▸ **Excerpted passage**:

::::::

Let’s get the MVP out ASAP
Move fast and break things
Ideas are cheap, execution is everything
Get something out quickly and then iterate based on customer feedback
How many versions of this advice have we all heard? Probably too many.
Most product advice centers on shipping fast, yet I can’t name a single product that won just because they shipped fast.
Products don’t win because they ship fast, they win because they break through.
Products win by solving a problem customers didn’t know they had, and doing it so well, so memorably, that after trying it, they can’t live without it.
MVPs made sense a decade ago when shipping was hard. It helped separate talkers from builders.
Now, shipping is easy. Differentiation isn’t.
Why?
Because today, there’s just too much noise.
If you take any idea, there are usually a dozen products already doing the same thing or something close.
Customers will naturally wonder, “Isn’t this just like X? How is it different from Y?” if they notice you at all.
Plenty of PMs still fall for the flawed MVP trap for their 0-1 product. They cut scope, ship the bare minimum, tick another box on the roadmap, drop a Slack announcement, and bask in the emoji parade like they’ve just changed the world.
Then come the poor referrals and retention, but no worries, it’s just a “marketing problem,” right?

::::::

▸ **Required action 1**: From the MVP essay, reproduce word for word the stretch from "MVPs made sense" through "too much noise.".
▸ **Required action 2**: According to the MVP essay, when did MVPs make sense?

▸ **Provided material**:
::::::

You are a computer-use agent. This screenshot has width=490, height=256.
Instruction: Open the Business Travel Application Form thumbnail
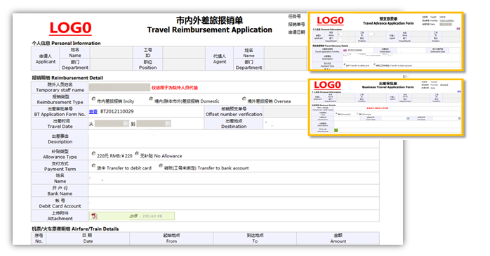pyautogui.click(x=385, y=108)
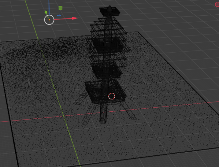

::::::

▸ **Exercise output 1**:
MVPs made sense a decade ago when shipping was hard. It helped separate talkers from builders.
Now, shipping is easy. Differentiation isn’t.
Why?
Because today, there’s just too much noise.

▸ **Exercise output 2**: A decade ago, when shipping was hard.